Akses Database menggunakan R

Memanggil library yang dibutuhkan untuk akses database

library(dplyr)
## 
## Attaching package: 'dplyr'
## The following objects are masked from 'package:stats':
## 
##     filter, lag
## The following objects are masked from 'package:base':
## 
##     intersect, setdiff, setequal, union
library(RSQLite)
## Warning: package 'RSQLite' was built under R version 4.1.2
library(DBI)
## Warning: package 'DBI' was built under R version 4.1.2

Menggunakan Engine SQL

db <- dbConnect(SQLite(), "C:/Users/VAIO/Documents/Materi/Manajemen Data Relasional/chinook.db")

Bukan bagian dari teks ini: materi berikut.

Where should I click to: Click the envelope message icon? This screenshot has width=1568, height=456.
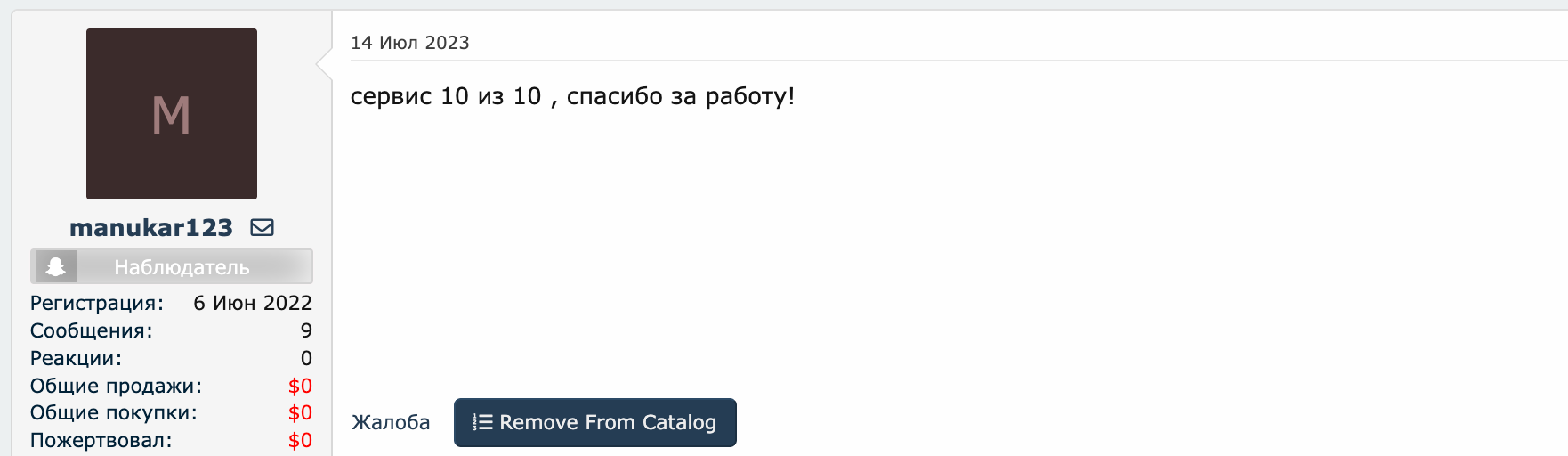click(263, 228)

Menggunakan Syntax SQl untuk mengakses database

SELECT
  *
FROM
  ALBUMS
Displaying records 1 - 10
AlbumId Title ArtistId
1 For Those About To Rock We Salute You 1
2 Balls to the Wall 2
3 Restless and Wild 2
4 Let There Be Rock 1
5 Big Ones 3
6 Jagged Little Pill 4
7 Facelift 5
8 Warner 25 Anos 6
9 Plays Metallica By Four Cellos 7
10 Audioslave 8

Menggunakan dplyr

chinook <- dbConnect(SQLite(), "C:/Users/VAIO/Documents/Materi/Manajemen Data Relasional/chinook.db")
class(chinook)
## [1] "SQLiteConnection"
## attr(,"package")
## [1] "RSQLite"
dbListTables(chinook)
##  [1] "albums"          "artists"         "customers"       "employees"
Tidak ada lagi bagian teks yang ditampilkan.